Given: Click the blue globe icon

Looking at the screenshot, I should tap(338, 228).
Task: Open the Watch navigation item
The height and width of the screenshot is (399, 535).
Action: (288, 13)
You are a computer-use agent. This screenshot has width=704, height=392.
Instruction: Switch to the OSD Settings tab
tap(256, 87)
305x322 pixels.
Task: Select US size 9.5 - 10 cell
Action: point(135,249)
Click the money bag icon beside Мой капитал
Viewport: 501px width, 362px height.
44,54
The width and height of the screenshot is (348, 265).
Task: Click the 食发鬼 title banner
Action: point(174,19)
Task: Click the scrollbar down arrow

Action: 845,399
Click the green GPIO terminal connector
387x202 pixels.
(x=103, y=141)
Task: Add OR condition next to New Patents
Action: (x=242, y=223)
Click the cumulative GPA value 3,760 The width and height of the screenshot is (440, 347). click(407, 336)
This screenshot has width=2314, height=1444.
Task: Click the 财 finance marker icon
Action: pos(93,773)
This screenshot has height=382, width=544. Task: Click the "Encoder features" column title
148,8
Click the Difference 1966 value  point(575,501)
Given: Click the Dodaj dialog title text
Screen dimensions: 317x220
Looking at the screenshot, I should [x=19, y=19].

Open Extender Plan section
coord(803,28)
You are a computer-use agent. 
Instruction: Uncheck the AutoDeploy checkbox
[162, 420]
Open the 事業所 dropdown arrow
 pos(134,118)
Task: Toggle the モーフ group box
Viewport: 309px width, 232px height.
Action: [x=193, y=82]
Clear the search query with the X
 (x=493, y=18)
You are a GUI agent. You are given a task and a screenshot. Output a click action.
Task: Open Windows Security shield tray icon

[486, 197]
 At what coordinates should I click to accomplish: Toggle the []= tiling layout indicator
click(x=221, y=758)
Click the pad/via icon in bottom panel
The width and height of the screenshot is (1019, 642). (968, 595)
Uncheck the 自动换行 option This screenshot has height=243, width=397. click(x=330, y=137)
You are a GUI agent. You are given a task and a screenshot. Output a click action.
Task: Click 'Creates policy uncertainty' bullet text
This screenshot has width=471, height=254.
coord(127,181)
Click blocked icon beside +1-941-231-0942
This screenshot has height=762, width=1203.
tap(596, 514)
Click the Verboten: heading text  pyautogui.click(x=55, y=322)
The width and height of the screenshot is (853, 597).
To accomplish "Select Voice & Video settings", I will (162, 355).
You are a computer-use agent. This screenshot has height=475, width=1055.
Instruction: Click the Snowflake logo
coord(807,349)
=-=-=-=-=
Retype every one of the lines above without changing any character.

— Exercise answer —
Given: Click the blue globe icon

Looking at the screenshot, I should tap(338, 228).
Task: Open the Watch navigation item
The height and width of the screenshot is (399, 535).
Action: (288, 13)
You are a computer-use agent. This screenshot has width=704, height=392.
Instruction: Switch to the OSD Settings tab
tap(256, 87)
305x322 pixels.
Task: Select US size 9.5 - 10 cell
Action: point(135,249)
Click the money bag icon beside Мой капитал
Viewport: 501px width, 362px height.
44,54
The width and height of the screenshot is (348, 265).
Task: Click the 食发鬼 title banner
Action: point(174,19)
Task: Click the scrollbar down arrow

Action: 845,399
Click the green GPIO terminal connector
387x202 pixels.
(x=103, y=141)
Task: Add OR condition next to New Patents
Action: (x=242, y=223)
Click the cumulative GPA value 3,760 The width and height of the screenshot is (440, 347). click(407, 336)
This screenshot has width=2314, height=1444.
Task: Click the 财 finance marker icon
Action: pos(93,773)
This screenshot has height=382, width=544. Task: Click the "Encoder features" column title
148,8
Click the Difference 1966 value  point(575,501)
Given: Click the Dodaj dialog title text
Screen dimensions: 317x220
Looking at the screenshot, I should [x=19, y=19].

Open Extender Plan section
coord(803,28)
You are a computer-use agent. 
Instruction: Uncheck the AutoDeploy checkbox
[162, 420]
Open the 事業所 dropdown arrow
 pos(134,118)
Task: Toggle the モーフ group box
Viewport: 309px width, 232px height.
Action: [x=193, y=82]
Clear the search query with the X
 (x=493, y=18)
You are a GUI agent. You are given a task and a screenshot. Output a click action.
Task: Open Windows Security shield tray icon

[486, 197]
 At what coordinates should I click to accomplish: Toggle the []= tiling layout indicator
click(x=221, y=758)
Click the pad/via icon in bottom panel
The width and height of the screenshot is (1019, 642). (968, 595)
Uncheck the 自动换行 option This screenshot has height=243, width=397. click(x=330, y=137)
You are a GUI agent. You are given a task and a screenshot. Output a click action.
Task: Click 'Creates policy uncertainty' bullet text
This screenshot has width=471, height=254.
coord(127,181)
Click blocked icon beside +1-941-231-0942
This screenshot has height=762, width=1203.
tap(596, 514)
Click the Verboten: heading text  pyautogui.click(x=55, y=322)
The width and height of the screenshot is (853, 597).
To accomplish "Select Voice & Video settings", I will (162, 355).
You are a computer-use agent. This screenshot has height=475, width=1055.
Instruction: Click the Snowflake logo
coord(807,349)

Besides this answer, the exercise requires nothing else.